In my work with clients and classes, some blog posts come up a LOT.

Forcing a Parallel Query Execution Plan by Paul White – Paul’s posts usually cover execution plan components in incredible detail, but the real gem in this one is the section called “Parallelism-Inhibiting Components.” If your T-SQL includes this stuff, the whole plan or a zone of it will go single-threaded.

Use Caution with SQL Server’s MERGE Statement by Aaron Bertrand – Whenever someone’s question starts with, “I’m using MERGE to…”, I immediately open this page and show them the list of known problems with MERGE. Their response is, “Oh my God, you mean these are really known bugs? What should I use instead of MERGE?” We have a discussion about rolling your own upsert. MERGE needs a 12-step recovery program.

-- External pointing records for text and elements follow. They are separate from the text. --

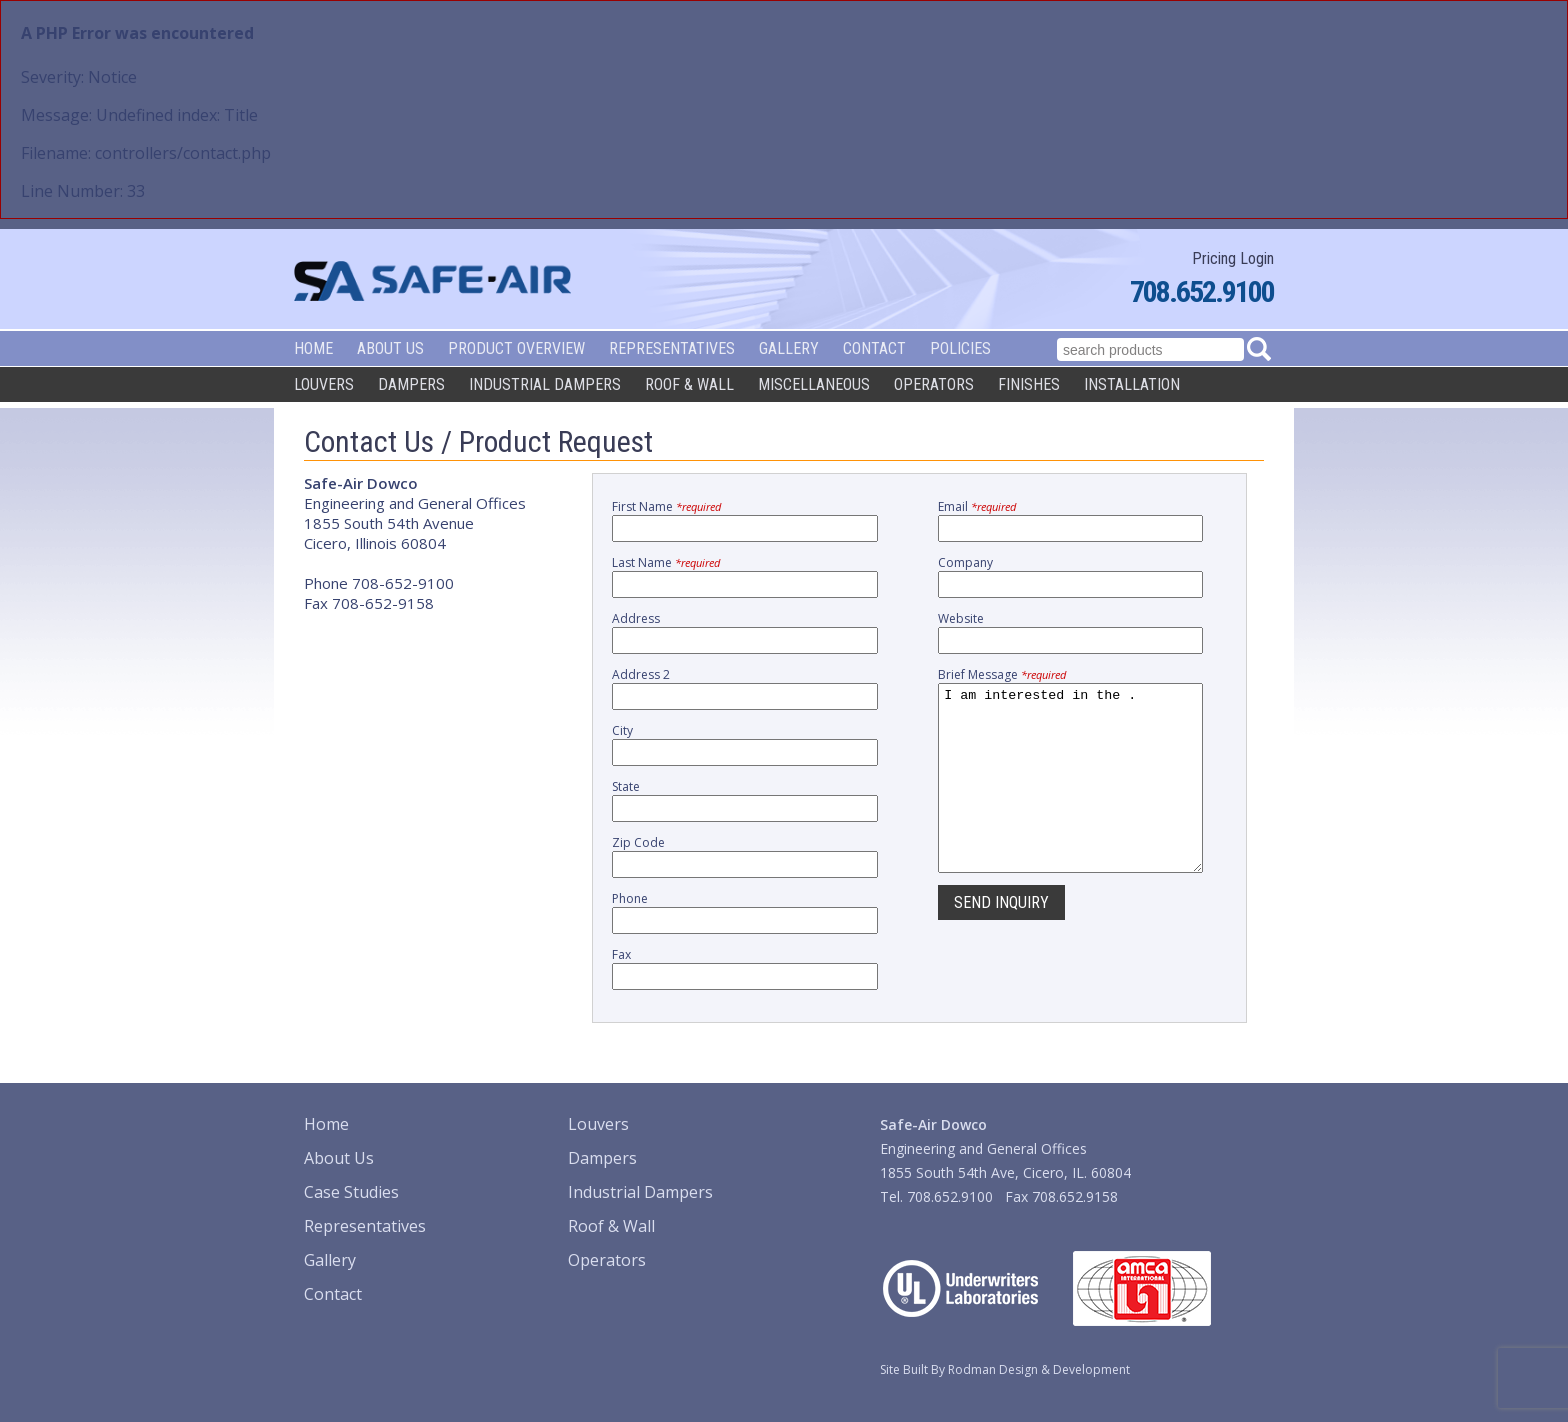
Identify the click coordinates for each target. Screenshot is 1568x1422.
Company (965, 562)
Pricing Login (1233, 258)
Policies (960, 348)
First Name (666, 506)
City (622, 730)
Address (636, 618)
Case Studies (351, 1192)
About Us (390, 348)
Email (977, 506)
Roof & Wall (689, 384)
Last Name (666, 562)
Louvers (324, 384)
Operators (934, 384)
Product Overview (516, 348)
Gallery (789, 348)
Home (313, 348)
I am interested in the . (1070, 796)
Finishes (1029, 384)
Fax (621, 954)
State (626, 786)
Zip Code (638, 842)
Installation (1132, 384)
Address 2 (641, 674)
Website (961, 618)
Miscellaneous (814, 384)
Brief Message (1002, 674)
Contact (874, 348)
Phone (630, 898)
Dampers (411, 384)
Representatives (672, 348)
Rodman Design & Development (1039, 1369)
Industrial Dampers (545, 384)
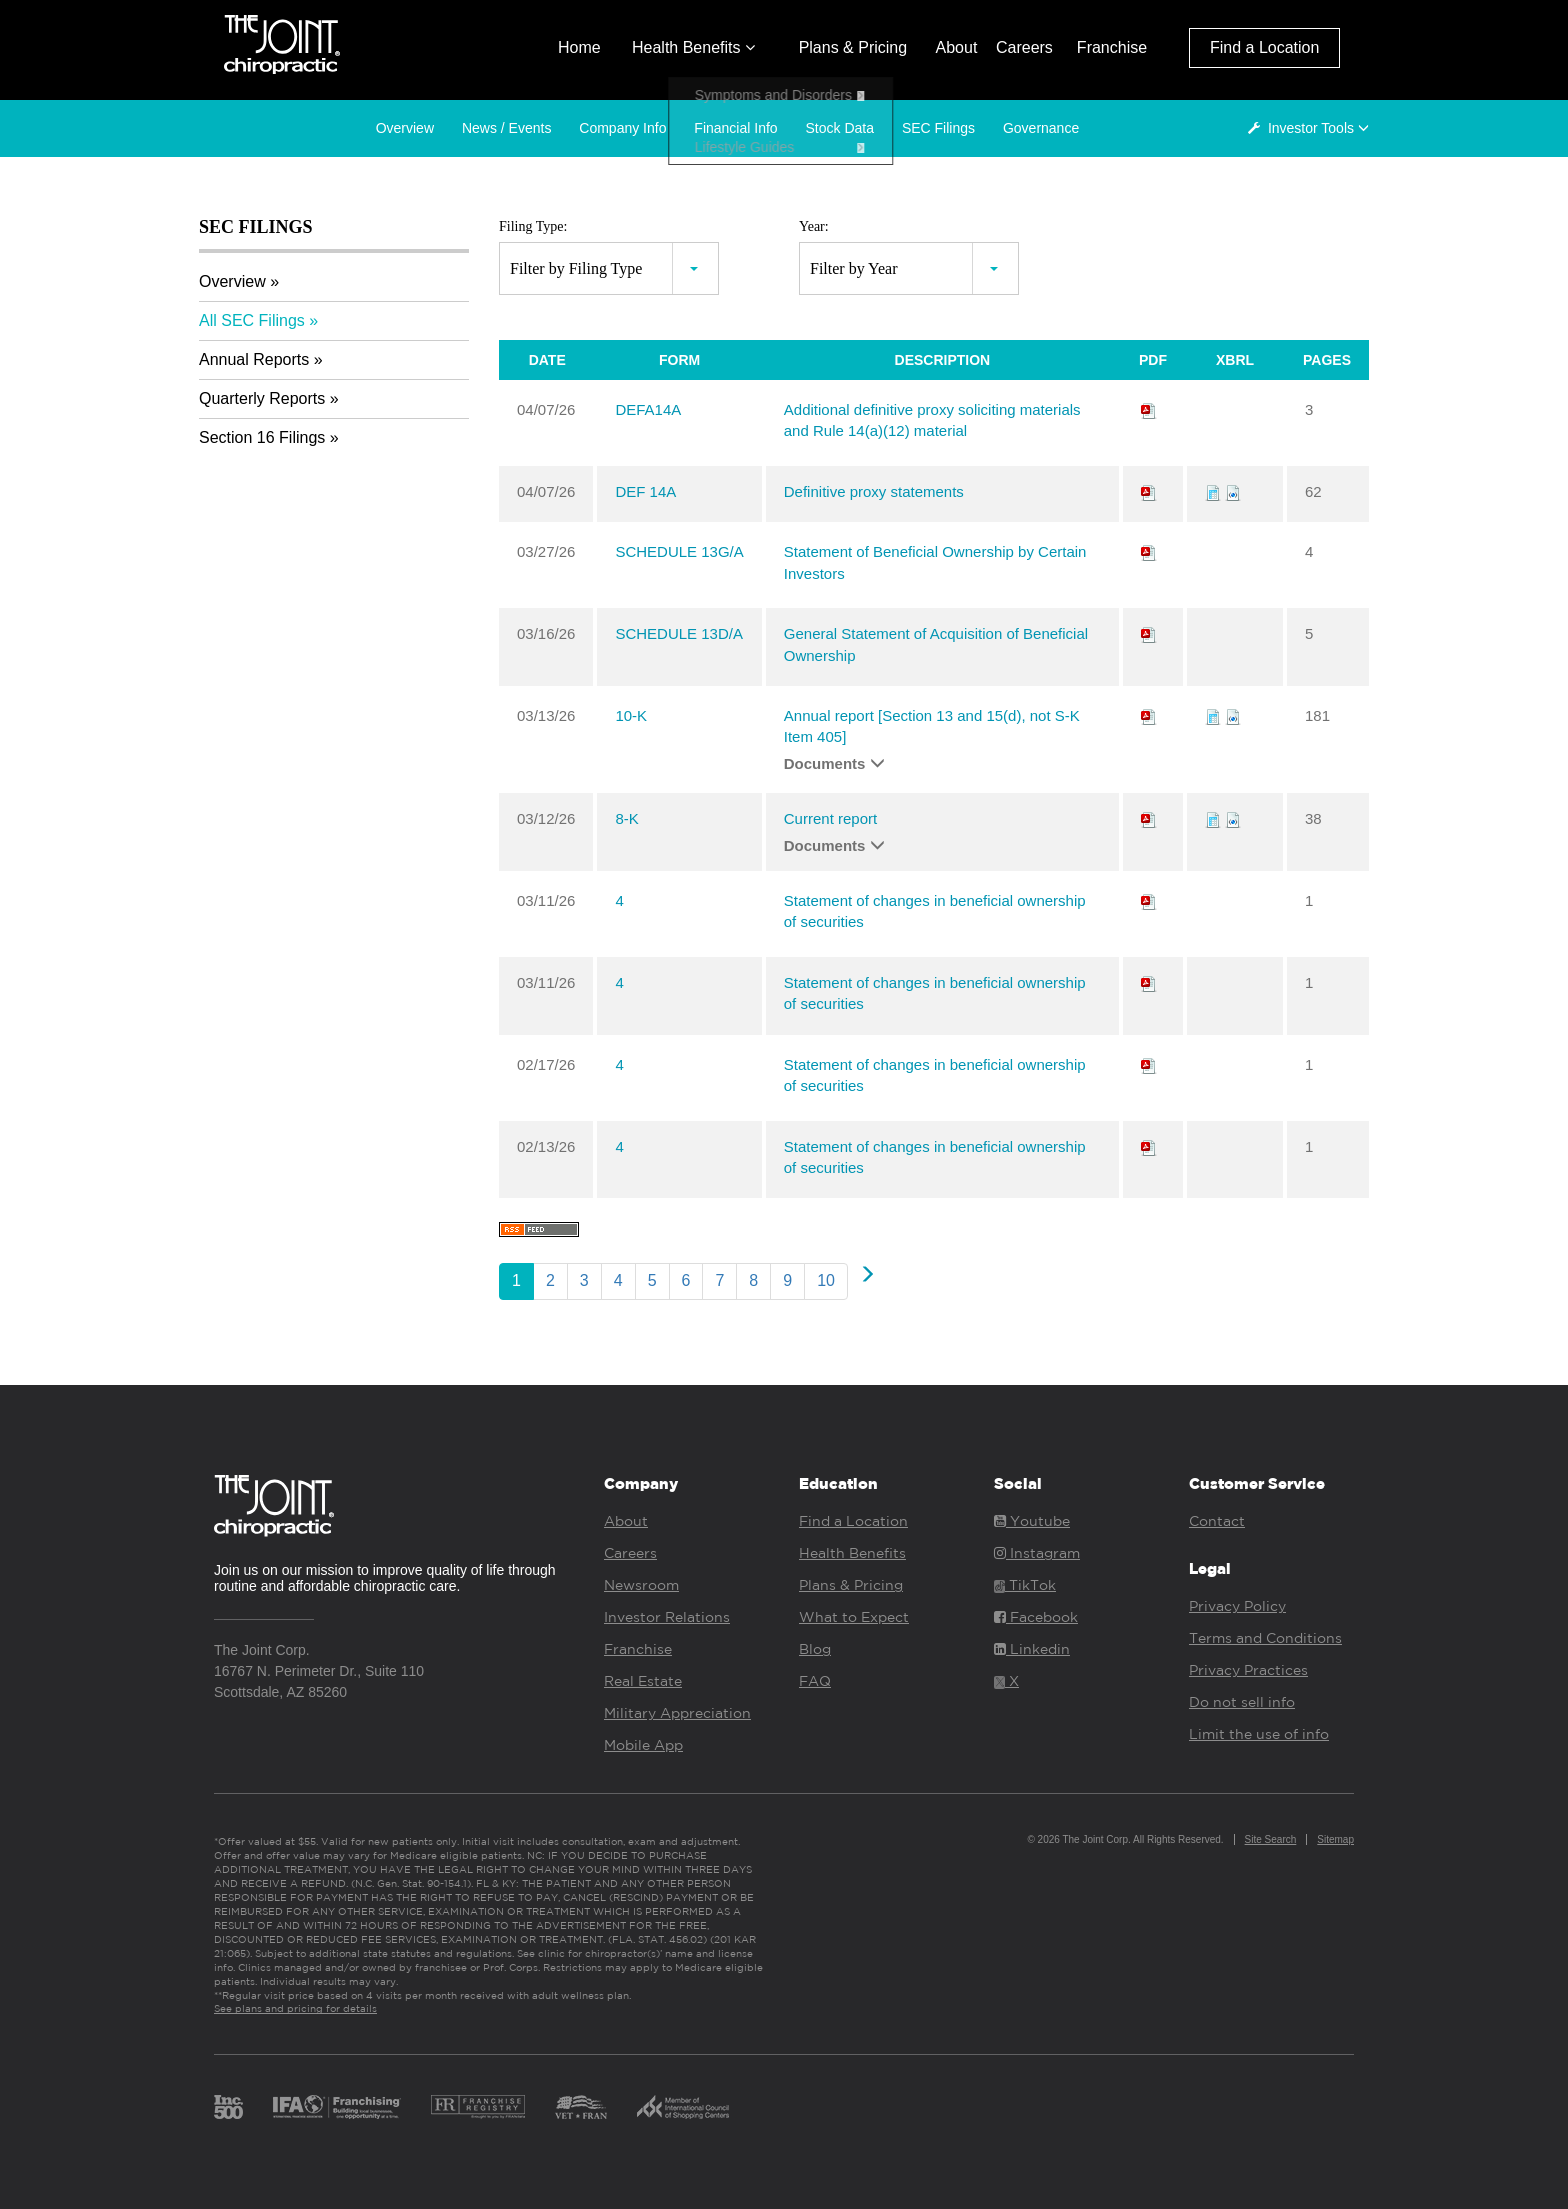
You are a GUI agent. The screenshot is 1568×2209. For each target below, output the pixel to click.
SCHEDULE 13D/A (679, 633)
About (957, 47)
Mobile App (643, 1745)
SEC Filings (938, 128)
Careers (1024, 47)
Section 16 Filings (262, 437)
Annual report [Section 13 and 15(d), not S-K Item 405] (932, 726)
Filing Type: (533, 226)
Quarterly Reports (262, 398)
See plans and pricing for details (295, 2008)
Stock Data (840, 128)
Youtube (1032, 1521)
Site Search (1271, 1839)
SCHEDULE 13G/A (679, 551)
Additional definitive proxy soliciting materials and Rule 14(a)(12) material (932, 420)
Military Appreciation (677, 1713)
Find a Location (1264, 47)
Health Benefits (693, 47)
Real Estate (643, 1681)
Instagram (1037, 1553)
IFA (337, 2107)
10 (826, 1280)
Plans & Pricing (853, 47)
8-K (626, 818)
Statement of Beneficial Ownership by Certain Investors (935, 562)
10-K (631, 715)
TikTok (1025, 1585)
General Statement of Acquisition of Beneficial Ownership (936, 644)
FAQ (815, 1681)
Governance (1041, 128)
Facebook (1036, 1617)
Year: (814, 226)
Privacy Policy (1237, 1606)
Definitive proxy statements (874, 491)
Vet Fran (581, 2107)
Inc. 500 (228, 2107)
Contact (1217, 1521)
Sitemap (1335, 1839)
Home (579, 47)
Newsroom (641, 1585)
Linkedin (1032, 1649)
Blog (815, 1649)
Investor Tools (1312, 128)
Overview (405, 128)
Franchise (1112, 47)
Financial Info (735, 128)
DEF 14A (645, 491)
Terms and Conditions (1265, 1638)
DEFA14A (648, 409)
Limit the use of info (1259, 1734)
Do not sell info (1242, 1702)
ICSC (683, 2107)
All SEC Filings (252, 320)
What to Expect (854, 1617)
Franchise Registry (478, 2107)
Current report (830, 818)
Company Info (622, 128)
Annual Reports (254, 359)
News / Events (506, 128)
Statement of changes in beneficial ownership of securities (935, 911)
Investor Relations (667, 1617)
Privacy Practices (1248, 1670)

Take Care When Scripting Batches by Michael J. Swart – When you need to affect a lot of rows – like a big delete or update – and you need to do it repeatedly over time, batching can help. If you really want the most performance, you need to run scientific experiments like Swart does in his post:

Logical reads per delete – read Swart’s post for what it means

Serverless Architectures by Mike Roberts – Also known as Function-as-a-Service (FaaS), serverless is a new way of application development and deployment. This post is a monster, but just read the first section, “What is Serverless?” and stop at the “Benefits” section. Knowing just that part will help you have better conversations with architects and developers.

Juggling Writing AND a Job? Figure It the %$&* Out by Chad Gervich – This one’s professional development, not tech, but it comes up a lot. It’s for people with day jobs who want to become screenwriters, but the exact same advice holds true for aspiring bloggers. It doesn’t matter if you want to build something – we all wanna build stuff. You also have to have the spare time, or make it by making sacrifices in other parts of your life.

Slow in the Application, Fast in SSMS by Erland Sommarskog – Listeners of our Office Hours podcast probably feel like this one comes up every single week.

Maker’s Schedule, Manager’s Schedule – if you want an employee to finish hard tasks, block out their calendar so they don’t have to context switch.